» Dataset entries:
══════
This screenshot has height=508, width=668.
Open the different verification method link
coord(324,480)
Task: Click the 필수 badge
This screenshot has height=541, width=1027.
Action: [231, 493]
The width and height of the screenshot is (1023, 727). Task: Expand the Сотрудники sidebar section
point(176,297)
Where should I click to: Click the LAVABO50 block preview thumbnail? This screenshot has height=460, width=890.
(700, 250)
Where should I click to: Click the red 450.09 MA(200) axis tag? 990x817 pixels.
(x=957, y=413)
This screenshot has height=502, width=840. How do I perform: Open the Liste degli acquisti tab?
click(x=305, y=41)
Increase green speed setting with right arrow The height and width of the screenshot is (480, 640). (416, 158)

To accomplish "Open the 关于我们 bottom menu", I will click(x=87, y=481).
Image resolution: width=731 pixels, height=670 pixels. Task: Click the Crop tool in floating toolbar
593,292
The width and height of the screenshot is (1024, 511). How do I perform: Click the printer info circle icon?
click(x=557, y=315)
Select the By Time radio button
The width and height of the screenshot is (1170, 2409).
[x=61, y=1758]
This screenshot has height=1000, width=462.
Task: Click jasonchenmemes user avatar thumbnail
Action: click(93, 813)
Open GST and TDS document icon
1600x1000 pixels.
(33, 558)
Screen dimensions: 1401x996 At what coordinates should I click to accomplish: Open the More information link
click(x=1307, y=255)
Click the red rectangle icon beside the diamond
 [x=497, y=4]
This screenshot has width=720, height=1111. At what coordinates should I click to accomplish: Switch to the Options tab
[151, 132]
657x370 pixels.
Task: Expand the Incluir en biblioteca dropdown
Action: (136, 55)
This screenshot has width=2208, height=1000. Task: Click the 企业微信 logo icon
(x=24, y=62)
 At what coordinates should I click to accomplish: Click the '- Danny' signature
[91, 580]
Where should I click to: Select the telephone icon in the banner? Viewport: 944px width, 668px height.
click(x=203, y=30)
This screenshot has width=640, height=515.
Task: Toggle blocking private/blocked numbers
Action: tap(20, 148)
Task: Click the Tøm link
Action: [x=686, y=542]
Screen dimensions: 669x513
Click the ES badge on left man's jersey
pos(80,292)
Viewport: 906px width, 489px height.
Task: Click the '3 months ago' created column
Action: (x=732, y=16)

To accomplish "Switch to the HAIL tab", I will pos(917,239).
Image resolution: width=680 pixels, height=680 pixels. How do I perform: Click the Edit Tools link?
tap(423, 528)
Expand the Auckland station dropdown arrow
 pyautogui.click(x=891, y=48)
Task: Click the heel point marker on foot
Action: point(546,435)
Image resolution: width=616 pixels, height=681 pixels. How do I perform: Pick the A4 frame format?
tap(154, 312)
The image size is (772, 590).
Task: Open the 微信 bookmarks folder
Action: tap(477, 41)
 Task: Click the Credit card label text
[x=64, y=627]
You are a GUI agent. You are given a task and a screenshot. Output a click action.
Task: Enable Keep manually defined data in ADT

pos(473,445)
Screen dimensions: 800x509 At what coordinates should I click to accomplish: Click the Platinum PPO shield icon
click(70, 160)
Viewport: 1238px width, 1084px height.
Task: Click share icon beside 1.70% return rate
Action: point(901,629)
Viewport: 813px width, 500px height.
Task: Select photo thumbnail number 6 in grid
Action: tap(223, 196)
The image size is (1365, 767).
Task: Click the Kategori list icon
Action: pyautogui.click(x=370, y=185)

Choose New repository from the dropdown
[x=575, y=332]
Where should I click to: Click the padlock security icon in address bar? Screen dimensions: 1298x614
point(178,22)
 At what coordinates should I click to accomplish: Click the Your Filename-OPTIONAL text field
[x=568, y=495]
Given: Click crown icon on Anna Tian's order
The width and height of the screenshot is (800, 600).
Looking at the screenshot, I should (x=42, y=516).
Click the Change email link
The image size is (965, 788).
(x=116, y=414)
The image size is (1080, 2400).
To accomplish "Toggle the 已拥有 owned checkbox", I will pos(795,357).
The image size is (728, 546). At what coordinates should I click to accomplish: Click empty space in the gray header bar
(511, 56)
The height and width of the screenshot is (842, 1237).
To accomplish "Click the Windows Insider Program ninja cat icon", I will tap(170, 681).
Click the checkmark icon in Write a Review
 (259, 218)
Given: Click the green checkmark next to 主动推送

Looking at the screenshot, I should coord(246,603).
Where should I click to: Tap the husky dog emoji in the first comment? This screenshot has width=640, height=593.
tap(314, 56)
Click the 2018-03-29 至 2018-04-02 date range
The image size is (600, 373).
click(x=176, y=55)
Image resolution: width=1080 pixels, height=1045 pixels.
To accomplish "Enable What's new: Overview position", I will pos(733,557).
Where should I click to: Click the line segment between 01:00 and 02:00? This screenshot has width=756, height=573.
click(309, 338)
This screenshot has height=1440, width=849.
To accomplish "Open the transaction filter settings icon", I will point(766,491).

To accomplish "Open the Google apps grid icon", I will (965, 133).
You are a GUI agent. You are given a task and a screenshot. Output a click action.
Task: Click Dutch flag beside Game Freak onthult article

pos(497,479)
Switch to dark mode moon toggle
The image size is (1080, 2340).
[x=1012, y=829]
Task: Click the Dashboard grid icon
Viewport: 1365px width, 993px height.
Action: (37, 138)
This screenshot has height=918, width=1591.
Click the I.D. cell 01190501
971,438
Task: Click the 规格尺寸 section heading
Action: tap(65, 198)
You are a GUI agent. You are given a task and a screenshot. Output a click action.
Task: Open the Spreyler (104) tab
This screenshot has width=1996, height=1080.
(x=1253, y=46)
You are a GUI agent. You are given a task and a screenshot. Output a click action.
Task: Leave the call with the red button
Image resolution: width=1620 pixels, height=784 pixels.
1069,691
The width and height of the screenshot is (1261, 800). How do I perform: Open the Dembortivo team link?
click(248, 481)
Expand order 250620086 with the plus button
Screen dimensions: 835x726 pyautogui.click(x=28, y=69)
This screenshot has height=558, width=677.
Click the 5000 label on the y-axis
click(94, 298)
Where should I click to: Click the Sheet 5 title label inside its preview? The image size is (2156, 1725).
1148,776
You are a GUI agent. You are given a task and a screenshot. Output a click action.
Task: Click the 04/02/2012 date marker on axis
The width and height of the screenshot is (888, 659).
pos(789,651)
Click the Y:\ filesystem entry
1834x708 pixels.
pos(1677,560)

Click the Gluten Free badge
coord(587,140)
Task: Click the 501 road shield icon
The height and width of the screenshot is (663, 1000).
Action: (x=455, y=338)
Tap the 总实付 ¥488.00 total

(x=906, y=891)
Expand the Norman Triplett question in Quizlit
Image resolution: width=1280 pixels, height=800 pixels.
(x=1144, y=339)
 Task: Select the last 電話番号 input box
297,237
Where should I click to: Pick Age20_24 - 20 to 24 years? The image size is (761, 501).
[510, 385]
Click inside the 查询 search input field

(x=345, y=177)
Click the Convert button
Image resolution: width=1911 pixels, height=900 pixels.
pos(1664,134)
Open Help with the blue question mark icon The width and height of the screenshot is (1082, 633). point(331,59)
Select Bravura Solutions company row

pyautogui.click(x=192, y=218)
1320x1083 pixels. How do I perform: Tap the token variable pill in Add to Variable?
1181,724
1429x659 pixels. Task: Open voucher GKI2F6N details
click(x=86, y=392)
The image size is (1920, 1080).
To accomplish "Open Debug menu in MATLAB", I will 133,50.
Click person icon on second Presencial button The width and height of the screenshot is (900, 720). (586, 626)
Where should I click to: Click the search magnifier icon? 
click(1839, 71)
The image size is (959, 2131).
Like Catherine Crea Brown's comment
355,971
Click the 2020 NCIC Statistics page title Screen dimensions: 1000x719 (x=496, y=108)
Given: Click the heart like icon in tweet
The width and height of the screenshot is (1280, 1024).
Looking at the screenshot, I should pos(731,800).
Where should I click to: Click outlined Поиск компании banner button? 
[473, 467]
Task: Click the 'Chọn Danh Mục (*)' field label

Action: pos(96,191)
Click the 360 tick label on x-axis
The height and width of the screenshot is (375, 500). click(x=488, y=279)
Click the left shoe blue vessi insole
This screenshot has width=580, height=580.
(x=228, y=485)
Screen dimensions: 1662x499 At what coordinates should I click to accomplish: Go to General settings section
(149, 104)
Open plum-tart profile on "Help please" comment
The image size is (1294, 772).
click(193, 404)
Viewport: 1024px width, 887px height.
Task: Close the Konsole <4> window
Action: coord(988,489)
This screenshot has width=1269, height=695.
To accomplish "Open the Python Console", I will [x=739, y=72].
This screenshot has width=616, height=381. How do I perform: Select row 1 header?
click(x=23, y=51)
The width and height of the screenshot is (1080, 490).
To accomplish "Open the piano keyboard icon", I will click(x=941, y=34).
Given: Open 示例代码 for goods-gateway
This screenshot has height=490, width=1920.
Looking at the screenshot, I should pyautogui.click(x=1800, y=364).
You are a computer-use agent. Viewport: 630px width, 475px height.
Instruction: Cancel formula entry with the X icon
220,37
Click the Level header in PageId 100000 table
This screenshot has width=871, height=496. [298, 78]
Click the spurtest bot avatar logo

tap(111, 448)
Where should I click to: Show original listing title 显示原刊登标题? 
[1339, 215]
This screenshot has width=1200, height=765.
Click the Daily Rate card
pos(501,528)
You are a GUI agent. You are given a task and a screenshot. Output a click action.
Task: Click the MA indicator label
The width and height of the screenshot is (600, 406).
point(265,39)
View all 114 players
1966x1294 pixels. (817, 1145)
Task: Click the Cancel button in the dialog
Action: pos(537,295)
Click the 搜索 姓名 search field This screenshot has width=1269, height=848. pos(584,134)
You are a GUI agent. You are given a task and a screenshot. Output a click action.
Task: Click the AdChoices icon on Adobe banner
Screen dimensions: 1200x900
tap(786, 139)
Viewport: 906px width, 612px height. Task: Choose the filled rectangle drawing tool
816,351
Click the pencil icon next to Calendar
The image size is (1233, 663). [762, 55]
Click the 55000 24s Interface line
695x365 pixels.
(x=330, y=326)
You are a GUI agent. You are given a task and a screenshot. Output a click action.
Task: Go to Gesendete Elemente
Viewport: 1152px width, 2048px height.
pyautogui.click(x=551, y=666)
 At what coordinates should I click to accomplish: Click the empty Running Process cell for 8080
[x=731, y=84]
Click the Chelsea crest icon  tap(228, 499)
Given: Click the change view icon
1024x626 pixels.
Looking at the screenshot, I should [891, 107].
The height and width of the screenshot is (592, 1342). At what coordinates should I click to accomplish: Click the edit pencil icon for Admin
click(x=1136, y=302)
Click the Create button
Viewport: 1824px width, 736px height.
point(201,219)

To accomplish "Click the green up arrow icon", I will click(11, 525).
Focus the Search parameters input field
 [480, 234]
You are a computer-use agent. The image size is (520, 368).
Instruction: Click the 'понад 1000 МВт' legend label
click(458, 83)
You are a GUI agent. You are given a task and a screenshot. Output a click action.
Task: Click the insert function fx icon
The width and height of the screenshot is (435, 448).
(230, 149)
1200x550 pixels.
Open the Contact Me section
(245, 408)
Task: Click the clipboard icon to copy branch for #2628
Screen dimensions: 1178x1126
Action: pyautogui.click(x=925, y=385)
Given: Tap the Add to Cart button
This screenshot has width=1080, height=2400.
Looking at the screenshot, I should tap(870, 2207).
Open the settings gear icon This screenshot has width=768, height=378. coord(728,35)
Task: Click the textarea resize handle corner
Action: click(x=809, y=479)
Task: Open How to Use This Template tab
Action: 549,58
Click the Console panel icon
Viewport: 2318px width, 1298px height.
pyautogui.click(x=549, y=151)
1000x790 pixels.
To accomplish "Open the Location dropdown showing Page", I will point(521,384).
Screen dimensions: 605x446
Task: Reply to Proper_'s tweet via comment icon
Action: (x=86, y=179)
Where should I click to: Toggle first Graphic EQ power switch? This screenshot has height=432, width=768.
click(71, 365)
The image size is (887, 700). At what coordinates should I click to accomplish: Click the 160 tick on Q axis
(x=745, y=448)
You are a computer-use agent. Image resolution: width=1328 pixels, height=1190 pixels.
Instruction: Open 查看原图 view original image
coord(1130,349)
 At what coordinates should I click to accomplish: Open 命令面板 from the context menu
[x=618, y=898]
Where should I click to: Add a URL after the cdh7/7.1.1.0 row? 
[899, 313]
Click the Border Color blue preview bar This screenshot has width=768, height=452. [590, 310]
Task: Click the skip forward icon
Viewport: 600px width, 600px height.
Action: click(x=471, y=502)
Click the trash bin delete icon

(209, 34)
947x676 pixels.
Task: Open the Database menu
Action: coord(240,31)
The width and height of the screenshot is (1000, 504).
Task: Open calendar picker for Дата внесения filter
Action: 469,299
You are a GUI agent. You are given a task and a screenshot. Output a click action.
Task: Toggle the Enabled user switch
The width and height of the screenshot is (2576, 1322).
══════
» Task brief: All lines in the records with the string "Console" should be copied out.

» Output for this task:
To accomplish "Open the Python Console", I will [x=739, y=72].
Click the Console panel icon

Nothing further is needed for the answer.